An official name for the newly discovered moon is awaiting approval by the International Astronomical Union (IAU), but it will most likely be named for a character from the works of Shakespeare or Alexander Pope, after which the planet’s other moons are named.
The JWST has made a number of astounding observations into the furthest reaches of our universe. But scientists say this discovery, made as part of the space telescope’s General Observer program, highlights the JWST ability to discover things at the outer limits of our own solar system.

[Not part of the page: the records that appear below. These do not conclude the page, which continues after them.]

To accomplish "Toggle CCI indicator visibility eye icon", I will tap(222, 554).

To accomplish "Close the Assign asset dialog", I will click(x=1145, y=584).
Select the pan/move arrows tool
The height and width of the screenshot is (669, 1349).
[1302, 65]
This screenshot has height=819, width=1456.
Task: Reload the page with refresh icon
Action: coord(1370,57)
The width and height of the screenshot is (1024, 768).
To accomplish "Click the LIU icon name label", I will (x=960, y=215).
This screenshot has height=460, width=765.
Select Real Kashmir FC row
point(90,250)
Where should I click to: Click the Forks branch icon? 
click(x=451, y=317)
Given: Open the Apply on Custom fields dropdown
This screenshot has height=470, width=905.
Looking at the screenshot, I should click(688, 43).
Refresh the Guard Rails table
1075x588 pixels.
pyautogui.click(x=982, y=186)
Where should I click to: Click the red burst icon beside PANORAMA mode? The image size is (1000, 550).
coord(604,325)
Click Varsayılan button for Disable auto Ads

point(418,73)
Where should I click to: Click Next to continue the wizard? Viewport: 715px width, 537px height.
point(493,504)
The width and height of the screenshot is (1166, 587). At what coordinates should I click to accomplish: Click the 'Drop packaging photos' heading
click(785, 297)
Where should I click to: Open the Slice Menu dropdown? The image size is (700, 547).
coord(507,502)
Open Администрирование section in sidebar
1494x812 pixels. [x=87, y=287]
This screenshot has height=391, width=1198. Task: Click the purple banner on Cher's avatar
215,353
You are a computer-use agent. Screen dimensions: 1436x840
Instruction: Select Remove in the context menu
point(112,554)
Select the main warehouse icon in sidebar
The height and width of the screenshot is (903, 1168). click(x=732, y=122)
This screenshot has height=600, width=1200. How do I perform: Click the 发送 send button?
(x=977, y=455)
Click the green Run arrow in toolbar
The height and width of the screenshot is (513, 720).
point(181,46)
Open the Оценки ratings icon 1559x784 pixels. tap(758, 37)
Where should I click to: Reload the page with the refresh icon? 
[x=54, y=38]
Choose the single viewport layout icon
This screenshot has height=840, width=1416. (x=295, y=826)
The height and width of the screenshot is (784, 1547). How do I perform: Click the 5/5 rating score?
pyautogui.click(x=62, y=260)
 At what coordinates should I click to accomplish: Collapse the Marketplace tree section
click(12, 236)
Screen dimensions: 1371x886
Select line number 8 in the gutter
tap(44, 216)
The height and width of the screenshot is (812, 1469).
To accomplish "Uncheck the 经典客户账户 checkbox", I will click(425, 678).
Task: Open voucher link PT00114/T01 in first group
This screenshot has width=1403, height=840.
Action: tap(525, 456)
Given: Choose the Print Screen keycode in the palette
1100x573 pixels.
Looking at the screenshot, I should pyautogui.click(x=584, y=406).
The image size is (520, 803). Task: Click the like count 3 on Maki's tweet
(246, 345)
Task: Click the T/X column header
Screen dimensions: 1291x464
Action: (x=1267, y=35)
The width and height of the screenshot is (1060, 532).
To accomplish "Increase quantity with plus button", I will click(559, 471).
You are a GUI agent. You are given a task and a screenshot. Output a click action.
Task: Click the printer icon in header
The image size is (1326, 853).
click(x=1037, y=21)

“Looking forward, the discovery of this moon underscores how modern astronomy continues to build upon the legacy of missions like Voyager 2, which flew past Uranus on Jan. 24, 1986, and gave humanity its first close-up look at this mysterious world,” Maryame El Moutamid, a lead scientist at Southwest Research Institute’s Solar System Science and Exploration Division in Boulder, Colorado, said in the statement. “Now, nearly four decades later, the James Webb Space Telescope is pushing that frontier even farther.”